■ Items listed in a dataset:
=== Section Start ===

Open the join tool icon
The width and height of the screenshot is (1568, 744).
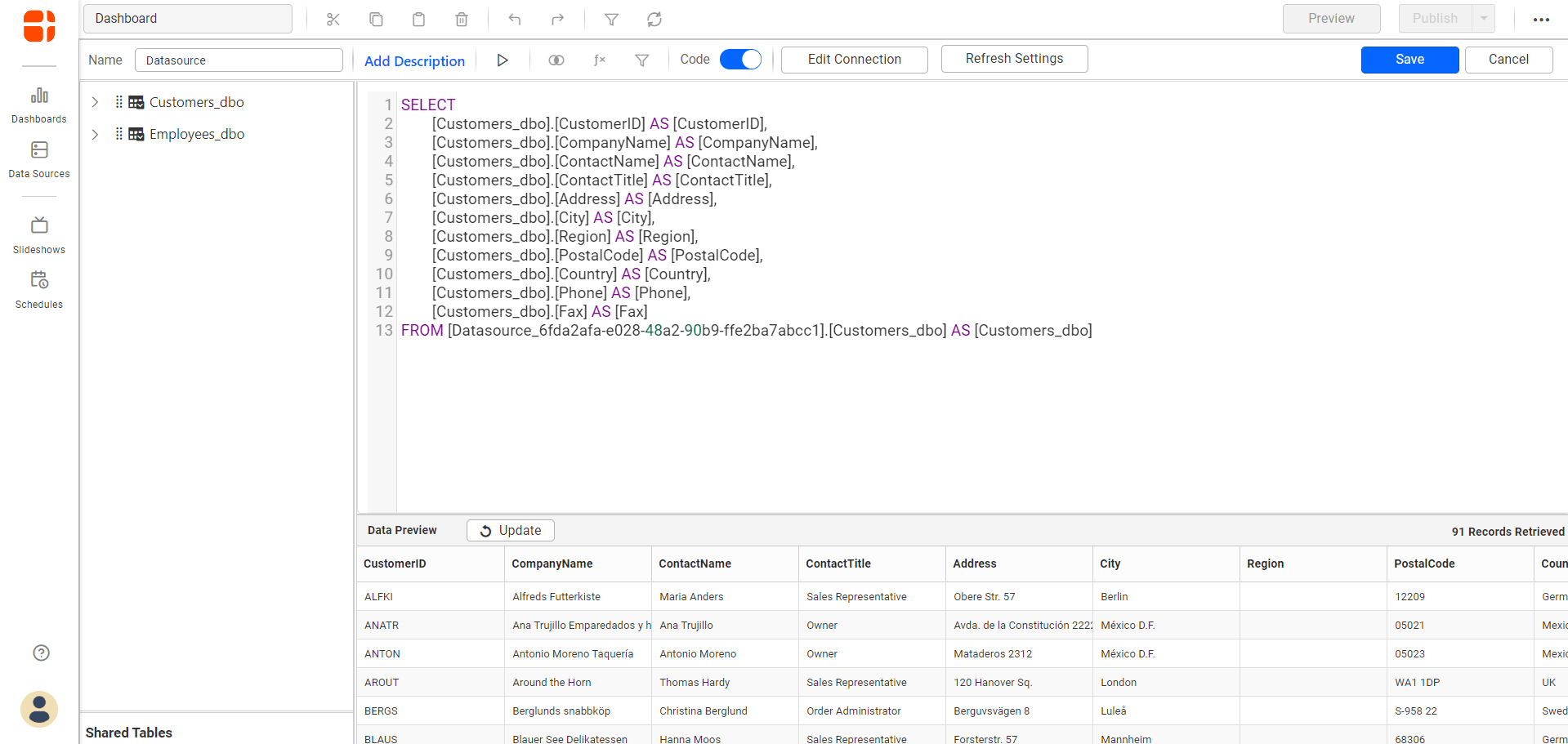pyautogui.click(x=556, y=60)
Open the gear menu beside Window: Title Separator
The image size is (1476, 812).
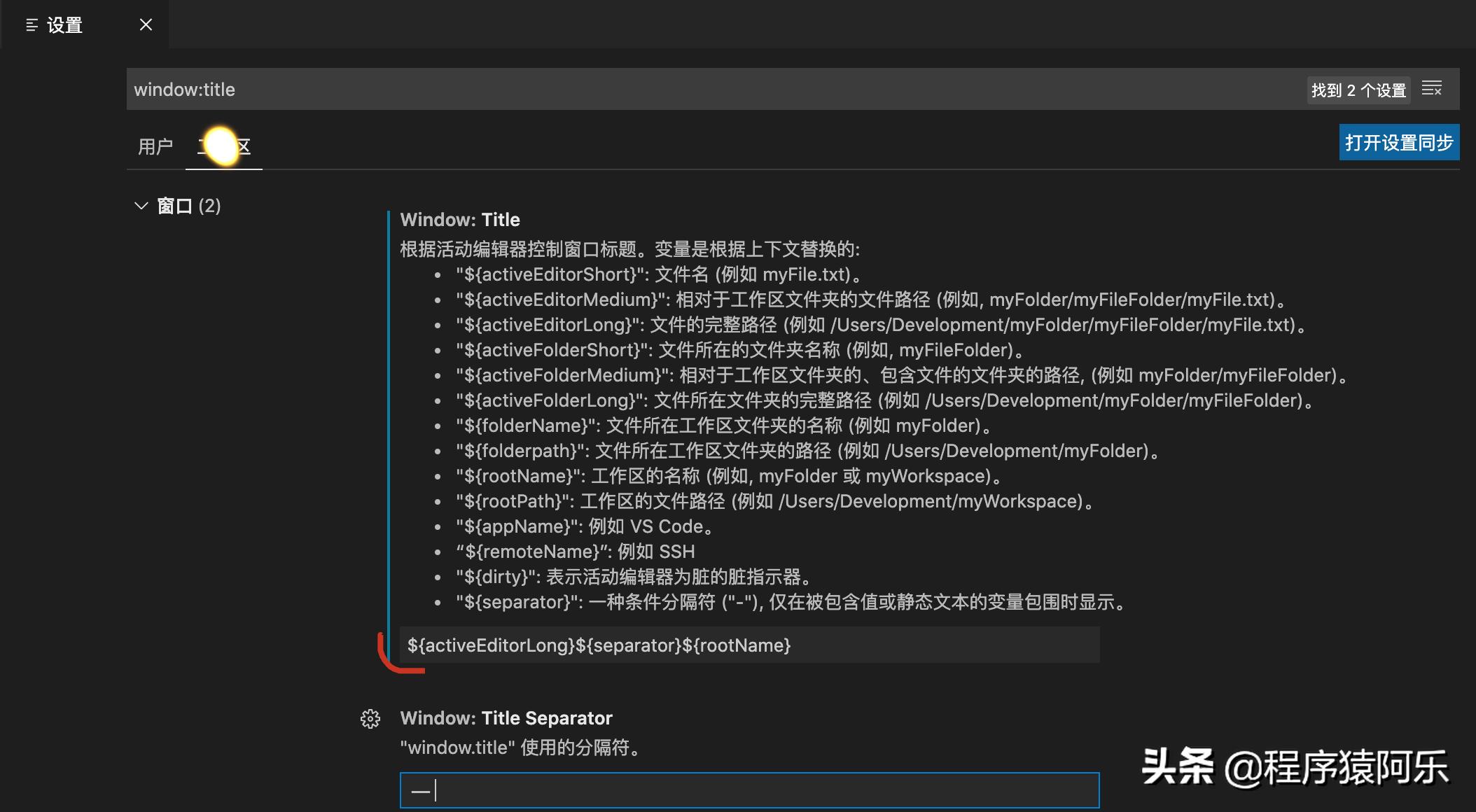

=== Section End ===

■ TASK BRIEF: Make a copy of each line in the records that has the word "Open".

■ FINAL ANSWER:
Open the join tool icon
Open the gear menu beside Window: Title Separator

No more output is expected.